• [AIM OF THE EXERCISE]: Lay out as a numbered list the lines below, from the line with "You are a computer-use" up to and including the line with "pyautogui.click(x=389, y=10)", skipping blank lines and leaving out the pictures.

• [INFORMATION PROVIDED]:

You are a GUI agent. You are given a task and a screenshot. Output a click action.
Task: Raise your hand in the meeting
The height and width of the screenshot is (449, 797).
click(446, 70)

--

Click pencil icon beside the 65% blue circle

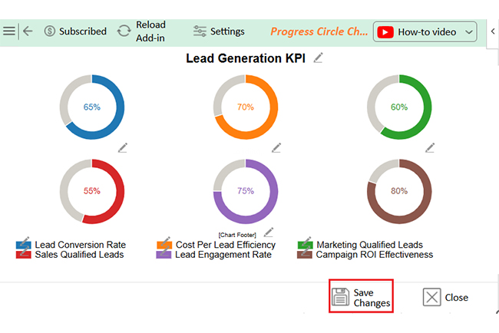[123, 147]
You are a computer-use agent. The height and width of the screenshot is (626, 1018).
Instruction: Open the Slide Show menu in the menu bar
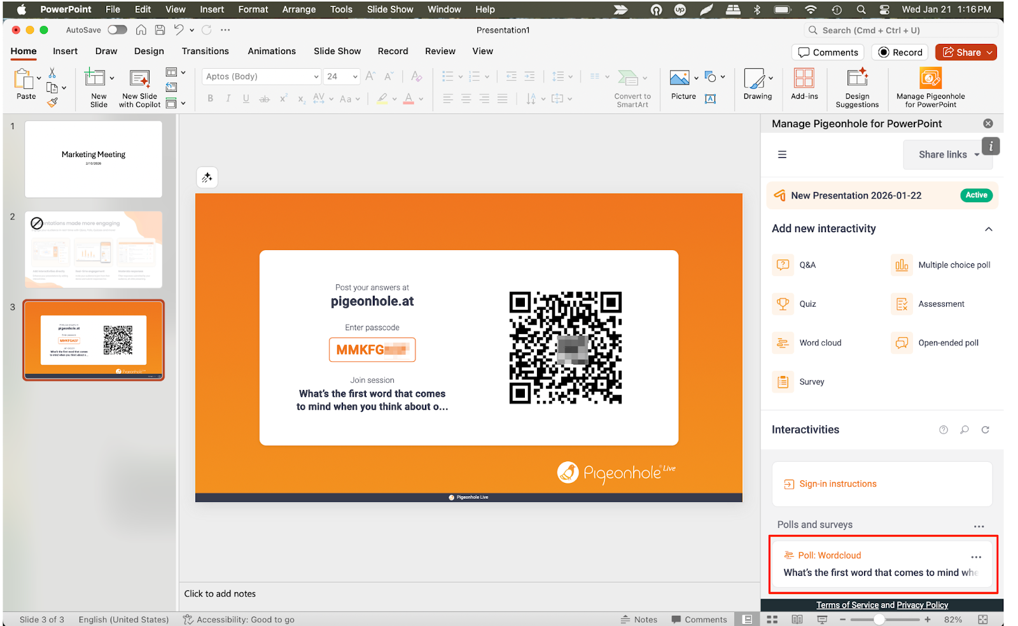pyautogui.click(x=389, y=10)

---

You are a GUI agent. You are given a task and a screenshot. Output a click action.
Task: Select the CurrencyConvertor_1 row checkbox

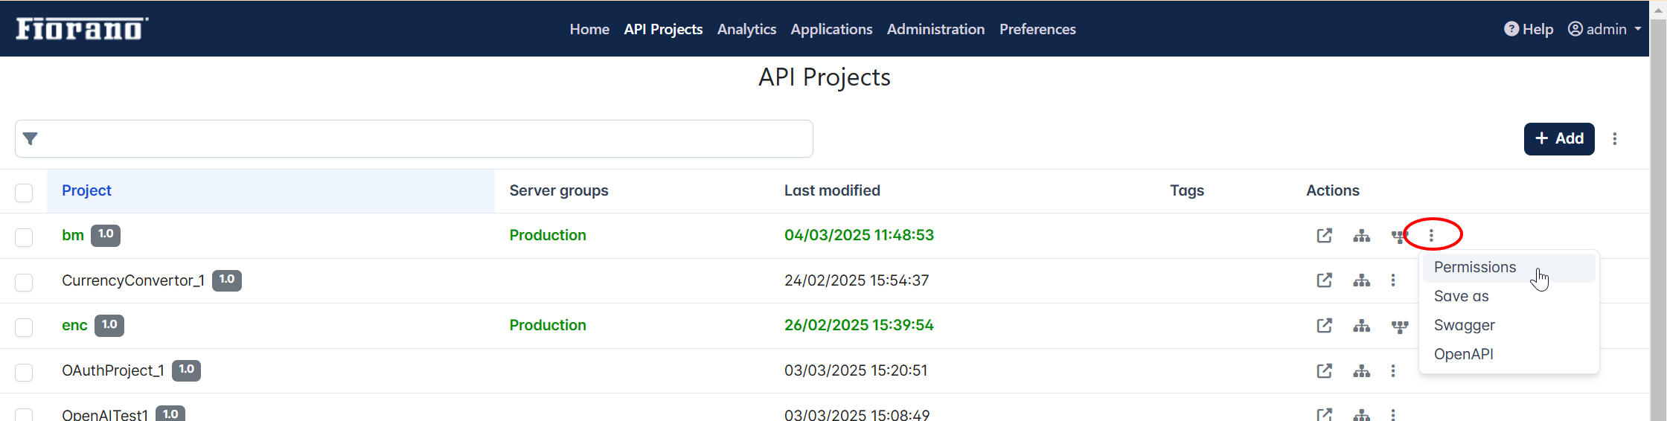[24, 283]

• [PROBLEM SOLUTION]:
1. You are a computer-use agent. The height and width of the screenshot is (626, 1018).
2. Instruction: Open the Slide Show menu in the menu bar
3. pyautogui.click(x=389, y=10)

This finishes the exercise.